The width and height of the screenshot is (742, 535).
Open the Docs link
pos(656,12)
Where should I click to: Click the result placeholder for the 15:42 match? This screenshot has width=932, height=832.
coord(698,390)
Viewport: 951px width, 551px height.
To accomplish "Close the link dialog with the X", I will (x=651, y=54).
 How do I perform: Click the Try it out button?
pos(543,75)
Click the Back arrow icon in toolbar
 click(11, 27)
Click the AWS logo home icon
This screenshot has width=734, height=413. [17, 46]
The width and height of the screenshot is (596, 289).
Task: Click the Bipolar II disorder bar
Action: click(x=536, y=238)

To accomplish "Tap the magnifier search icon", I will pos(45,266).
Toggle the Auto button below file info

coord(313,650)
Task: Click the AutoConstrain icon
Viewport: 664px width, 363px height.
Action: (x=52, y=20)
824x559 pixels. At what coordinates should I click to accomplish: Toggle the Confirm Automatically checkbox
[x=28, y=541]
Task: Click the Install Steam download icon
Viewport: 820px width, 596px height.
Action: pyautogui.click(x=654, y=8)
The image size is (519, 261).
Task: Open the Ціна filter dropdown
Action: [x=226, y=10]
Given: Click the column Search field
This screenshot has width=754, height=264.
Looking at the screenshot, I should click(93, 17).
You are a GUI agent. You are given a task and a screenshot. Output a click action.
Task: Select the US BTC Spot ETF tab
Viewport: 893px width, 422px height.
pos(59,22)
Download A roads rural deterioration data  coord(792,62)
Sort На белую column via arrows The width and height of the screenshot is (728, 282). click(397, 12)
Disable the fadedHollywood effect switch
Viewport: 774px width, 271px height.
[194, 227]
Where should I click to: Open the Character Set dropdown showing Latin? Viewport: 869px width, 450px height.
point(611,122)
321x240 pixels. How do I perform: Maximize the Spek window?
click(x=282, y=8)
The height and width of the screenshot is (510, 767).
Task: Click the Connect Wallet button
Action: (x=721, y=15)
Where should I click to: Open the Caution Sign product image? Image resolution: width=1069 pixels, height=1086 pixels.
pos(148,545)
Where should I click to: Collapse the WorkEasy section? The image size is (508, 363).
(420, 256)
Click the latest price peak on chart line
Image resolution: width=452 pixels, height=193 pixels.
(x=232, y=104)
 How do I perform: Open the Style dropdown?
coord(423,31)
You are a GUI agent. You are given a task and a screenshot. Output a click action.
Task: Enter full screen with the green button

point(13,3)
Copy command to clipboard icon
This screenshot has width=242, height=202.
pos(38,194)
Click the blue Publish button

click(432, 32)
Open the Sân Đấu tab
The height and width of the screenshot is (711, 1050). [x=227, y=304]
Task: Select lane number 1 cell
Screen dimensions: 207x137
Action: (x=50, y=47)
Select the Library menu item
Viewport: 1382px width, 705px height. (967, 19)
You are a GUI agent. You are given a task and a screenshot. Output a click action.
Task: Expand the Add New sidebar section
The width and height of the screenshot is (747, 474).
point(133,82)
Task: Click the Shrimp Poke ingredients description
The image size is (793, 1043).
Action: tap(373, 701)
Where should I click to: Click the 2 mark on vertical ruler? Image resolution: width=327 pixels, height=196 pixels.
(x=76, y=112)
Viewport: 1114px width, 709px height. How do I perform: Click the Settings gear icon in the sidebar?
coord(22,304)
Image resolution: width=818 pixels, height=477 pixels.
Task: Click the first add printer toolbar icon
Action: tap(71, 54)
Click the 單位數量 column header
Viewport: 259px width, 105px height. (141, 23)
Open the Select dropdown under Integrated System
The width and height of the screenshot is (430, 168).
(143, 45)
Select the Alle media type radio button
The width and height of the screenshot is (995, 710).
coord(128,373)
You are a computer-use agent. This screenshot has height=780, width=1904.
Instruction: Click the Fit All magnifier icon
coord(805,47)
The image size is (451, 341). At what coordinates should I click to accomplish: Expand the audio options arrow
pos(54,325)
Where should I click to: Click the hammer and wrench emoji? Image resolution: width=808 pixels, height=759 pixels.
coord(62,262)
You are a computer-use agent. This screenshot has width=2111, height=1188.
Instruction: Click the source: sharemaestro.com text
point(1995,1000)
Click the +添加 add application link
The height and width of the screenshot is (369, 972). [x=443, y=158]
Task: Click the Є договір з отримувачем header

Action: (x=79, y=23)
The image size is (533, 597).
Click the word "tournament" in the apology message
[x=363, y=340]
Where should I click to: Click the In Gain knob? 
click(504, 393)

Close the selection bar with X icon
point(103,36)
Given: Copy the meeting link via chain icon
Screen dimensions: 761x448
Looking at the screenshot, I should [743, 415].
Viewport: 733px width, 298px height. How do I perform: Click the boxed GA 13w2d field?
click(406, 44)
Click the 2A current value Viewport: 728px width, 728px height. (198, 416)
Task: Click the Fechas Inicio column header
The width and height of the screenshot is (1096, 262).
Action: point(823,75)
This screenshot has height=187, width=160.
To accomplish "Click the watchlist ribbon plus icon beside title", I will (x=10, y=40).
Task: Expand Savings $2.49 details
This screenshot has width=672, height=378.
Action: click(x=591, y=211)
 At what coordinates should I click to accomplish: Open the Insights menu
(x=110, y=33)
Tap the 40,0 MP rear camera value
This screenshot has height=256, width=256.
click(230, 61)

> [The task] Filter the records above down to every line that contains the string "link", treating case as significant.

> [Result for this task]
Open the Docs link
To accomplish "Close the link dialog with the X", I will (x=651, y=54).
Click the +添加 add application link
Given: Copy the meeting link via chain icon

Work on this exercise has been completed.